[Collected data]

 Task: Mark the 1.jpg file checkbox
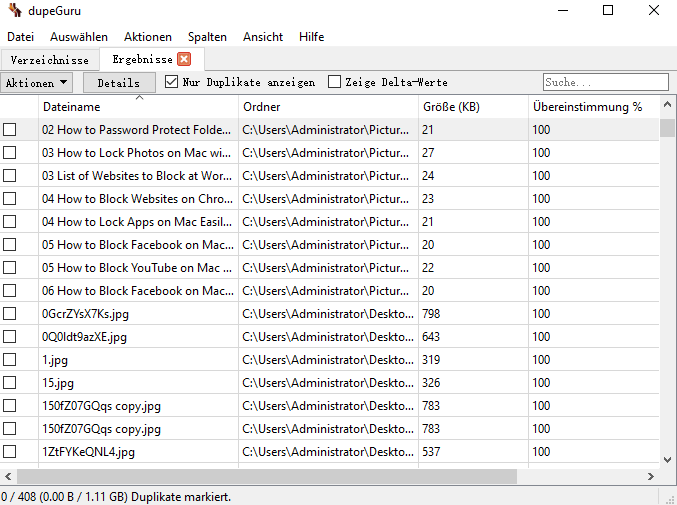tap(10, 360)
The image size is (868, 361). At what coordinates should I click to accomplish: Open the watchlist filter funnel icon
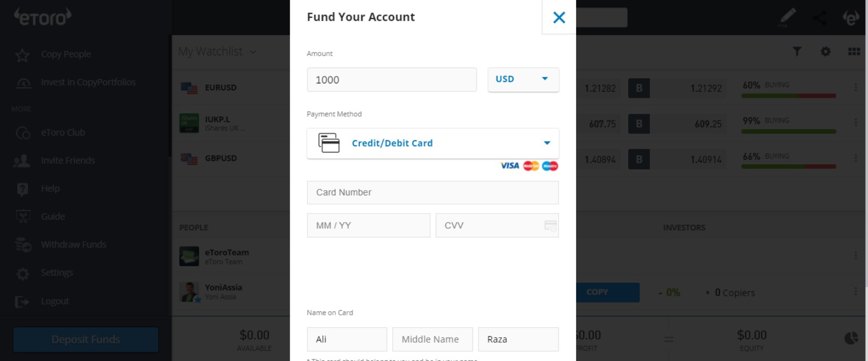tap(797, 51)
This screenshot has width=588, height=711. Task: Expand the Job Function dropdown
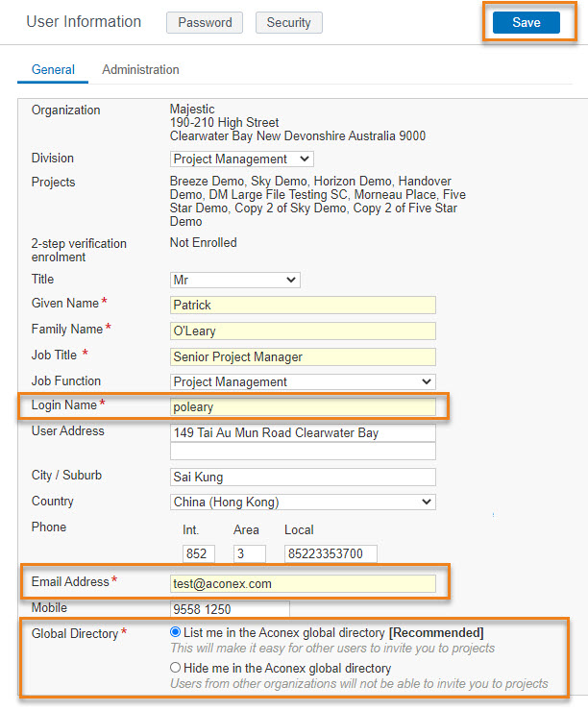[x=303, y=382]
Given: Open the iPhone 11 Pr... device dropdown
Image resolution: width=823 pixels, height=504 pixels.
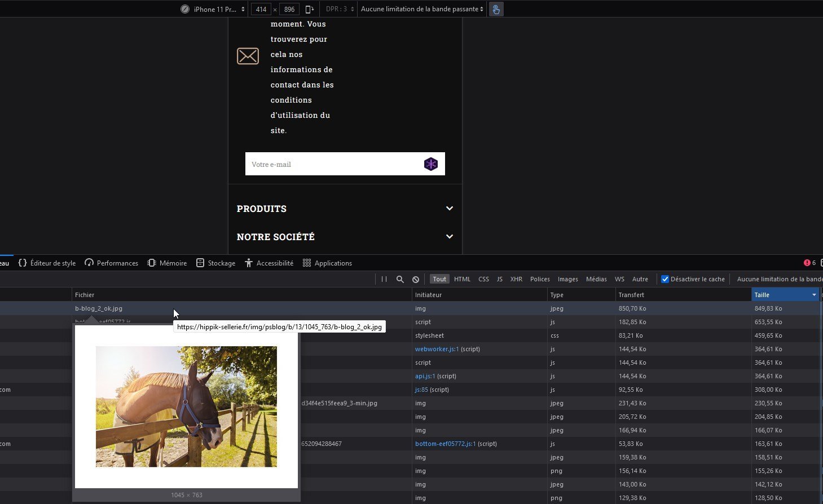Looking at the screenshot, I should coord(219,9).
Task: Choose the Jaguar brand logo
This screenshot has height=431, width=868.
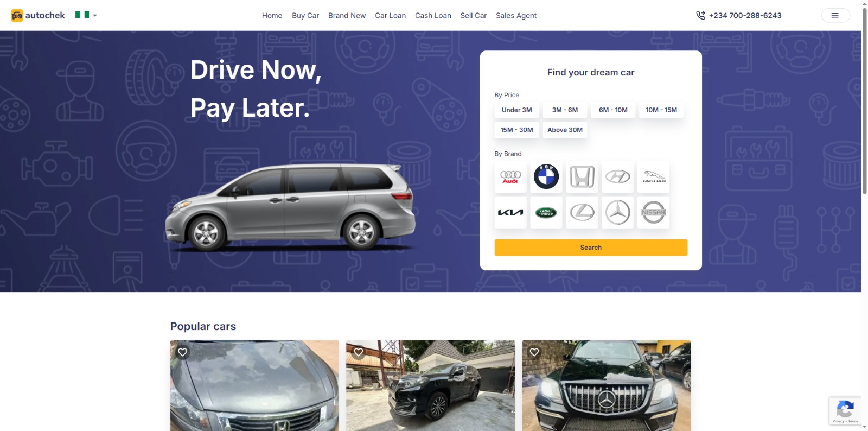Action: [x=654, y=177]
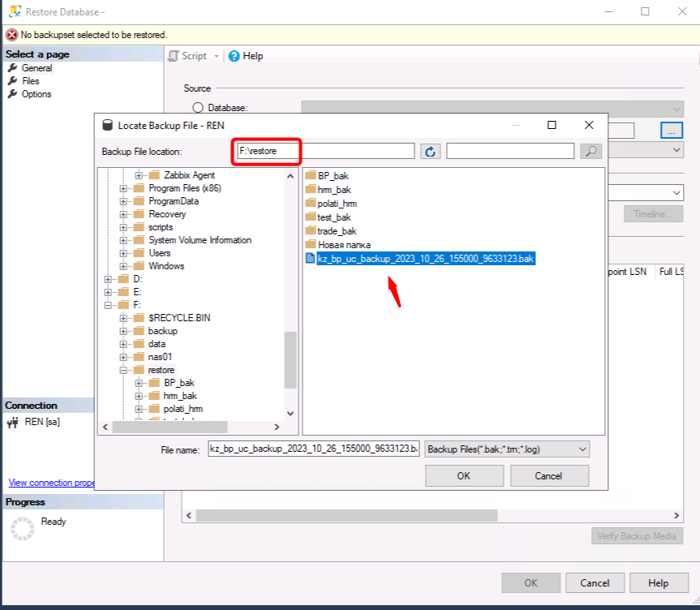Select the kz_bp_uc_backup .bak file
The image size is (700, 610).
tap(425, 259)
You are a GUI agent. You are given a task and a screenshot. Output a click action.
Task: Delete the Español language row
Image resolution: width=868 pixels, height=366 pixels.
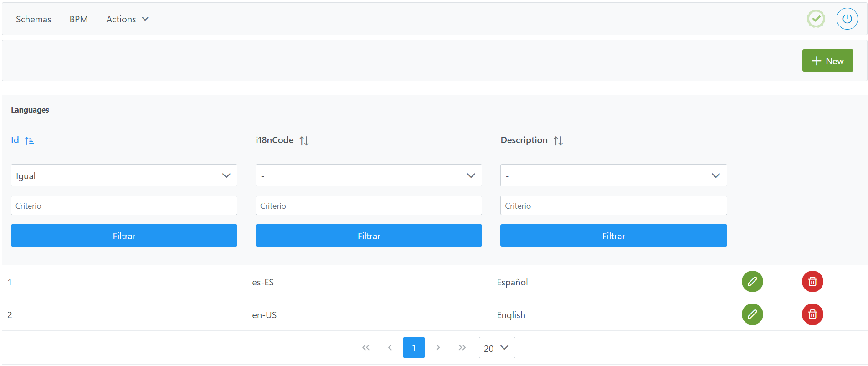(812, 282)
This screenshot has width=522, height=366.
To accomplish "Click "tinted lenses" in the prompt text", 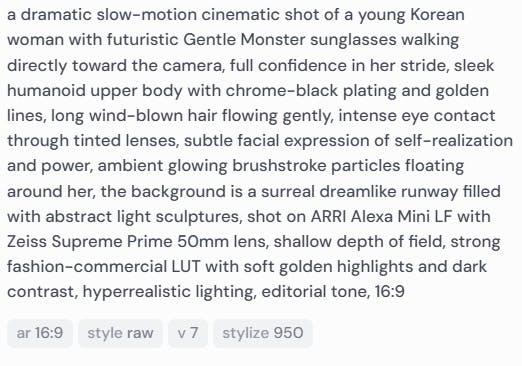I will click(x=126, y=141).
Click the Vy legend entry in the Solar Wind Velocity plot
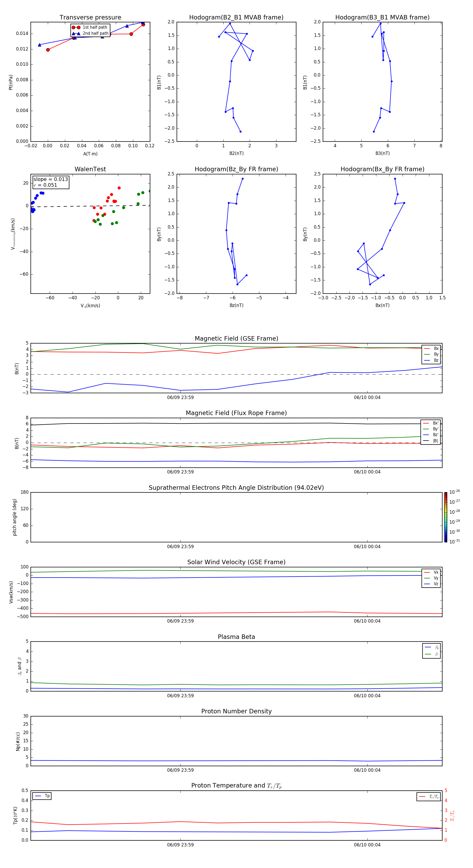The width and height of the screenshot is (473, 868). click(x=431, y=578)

* * *

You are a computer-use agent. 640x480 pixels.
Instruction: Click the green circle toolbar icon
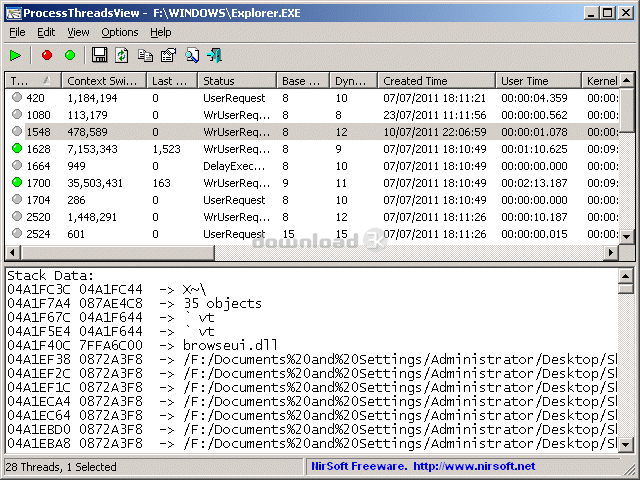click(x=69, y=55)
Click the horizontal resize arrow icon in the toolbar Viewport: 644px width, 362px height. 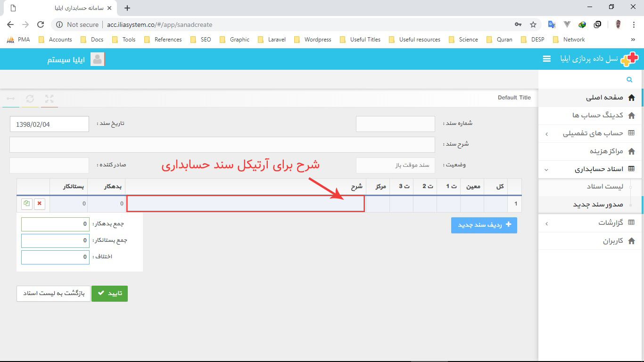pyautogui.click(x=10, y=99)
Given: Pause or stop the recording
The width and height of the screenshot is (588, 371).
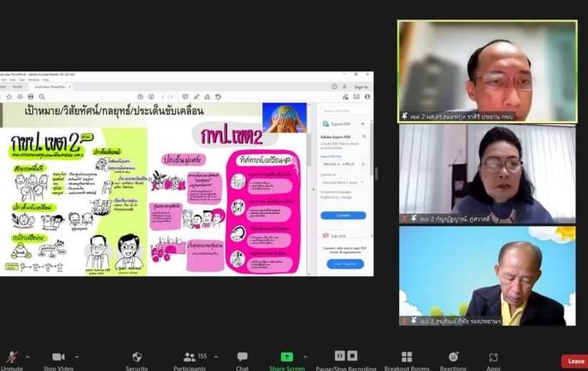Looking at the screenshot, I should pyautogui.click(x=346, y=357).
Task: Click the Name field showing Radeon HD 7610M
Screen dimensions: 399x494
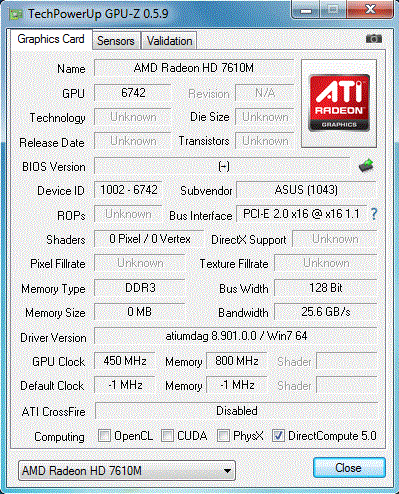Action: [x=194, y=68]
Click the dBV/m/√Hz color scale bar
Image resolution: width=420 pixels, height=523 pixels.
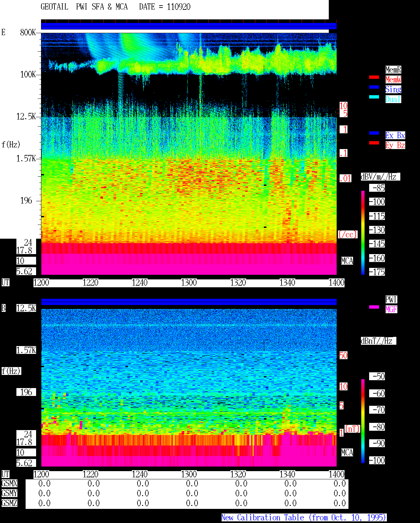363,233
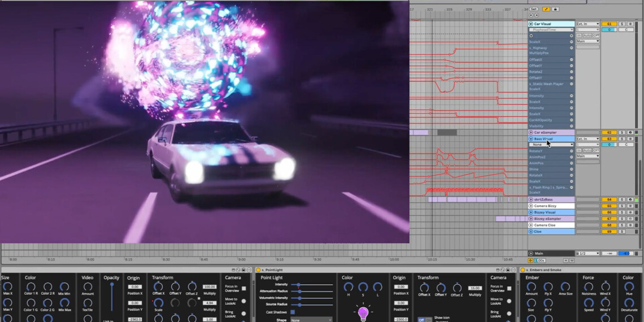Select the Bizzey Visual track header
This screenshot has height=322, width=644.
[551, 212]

__WHAT YOU HAVE TO DO__:
Nothing but the lines from the one with "Task: Mark the 1.jpg file checkbox" up to and including the one with "Task: Delete the Español language row" should be printed, exactly as they read above. Please keep the pictures out.

__SOLUTION__:
 Task: Mark the 1.jpg file checkbox
tap(10, 360)
The image size is (868, 361). At what coordinates should I click to accomplish: Open the watchlist filter funnel icon
tap(797, 51)
This screenshot has width=588, height=711. Task: Expand the Job Function dropdown
[x=303, y=382]
Given: Open the iPhone 11 Pr... device dropdown
Image resolution: width=823 pixels, height=504 pixels.
Looking at the screenshot, I should coord(219,9).
Task: Choose the Jaguar brand logo
This screenshot has height=431, width=868.
Action: [x=654, y=177]
Select the kz_bp_uc_backup .bak file
The image size is (700, 610).
tap(425, 259)
You are a GUI agent. You are given a task and a screenshot. Output a click action.
Task: Delete the Español language row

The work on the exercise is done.